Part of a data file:

+++

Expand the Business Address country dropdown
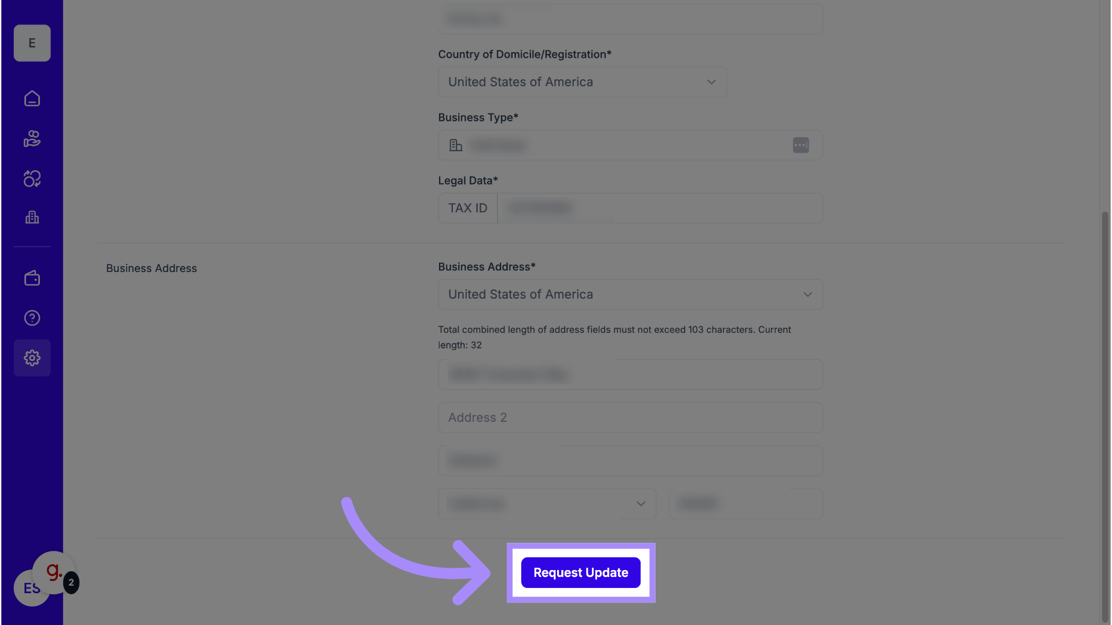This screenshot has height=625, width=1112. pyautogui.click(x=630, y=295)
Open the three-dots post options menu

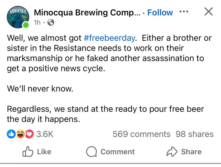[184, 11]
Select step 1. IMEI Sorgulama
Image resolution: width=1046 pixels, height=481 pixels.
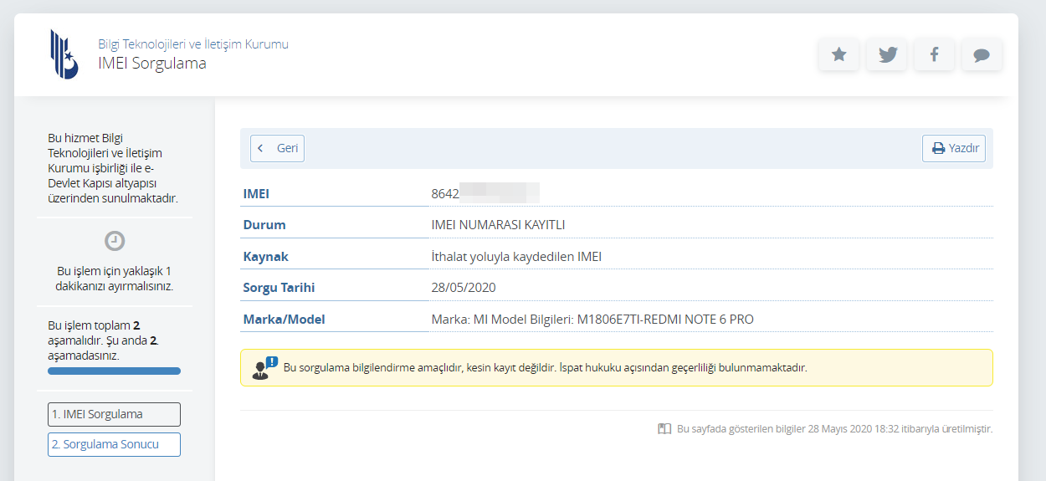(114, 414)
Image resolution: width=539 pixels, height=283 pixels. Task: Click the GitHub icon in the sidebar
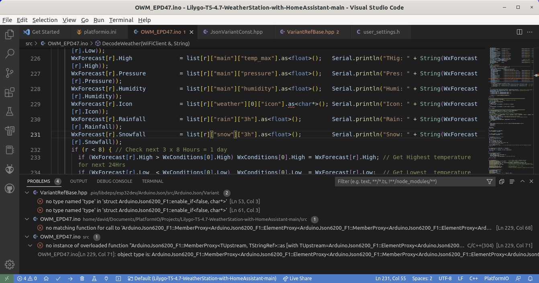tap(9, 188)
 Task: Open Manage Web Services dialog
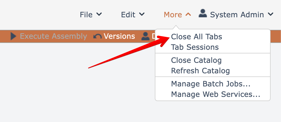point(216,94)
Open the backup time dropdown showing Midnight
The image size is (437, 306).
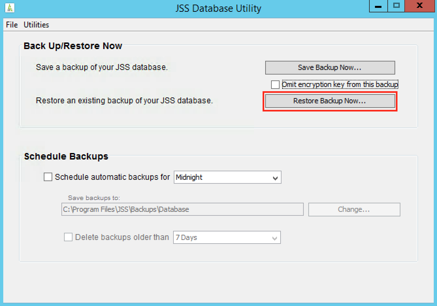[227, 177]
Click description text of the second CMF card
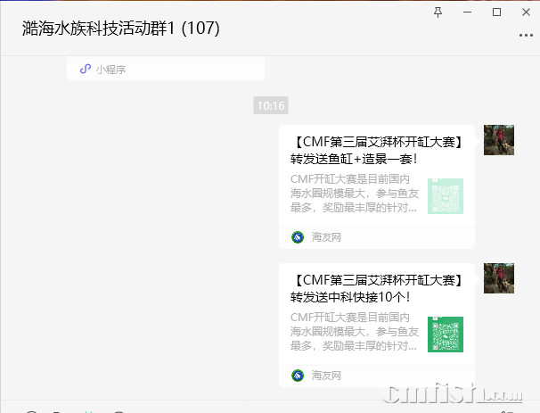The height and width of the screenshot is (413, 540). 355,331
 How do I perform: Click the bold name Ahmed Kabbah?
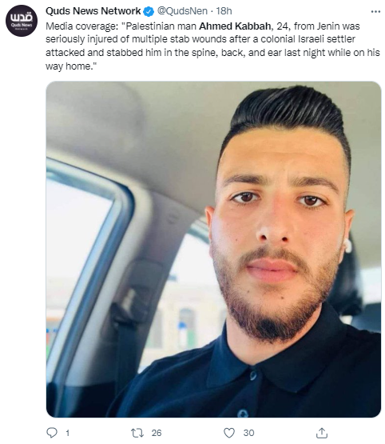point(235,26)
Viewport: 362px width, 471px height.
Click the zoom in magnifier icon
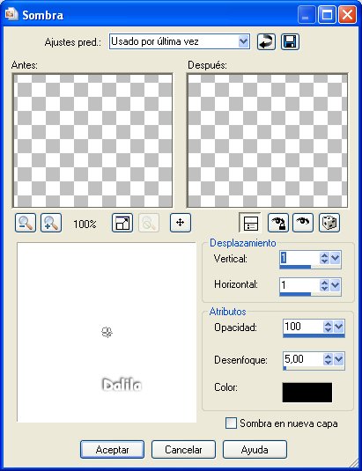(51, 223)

+++

▶ **EXERCISE OBJECTIVE**
Copy the records from the line with "Open the backup" through the end of the records, and leave the pictures out.

▶ **CORRECT RESULT**
Open the backup time dropdown showing Midnight
The image size is (437, 306).
[227, 177]
Click description text of the second CMF card
The height and width of the screenshot is (413, 540). 355,331
 How do I perform: Click the bold name Ahmed Kabbah?
point(235,26)
Viewport: 362px width, 471px height.
Click the zoom in magnifier icon
(51, 223)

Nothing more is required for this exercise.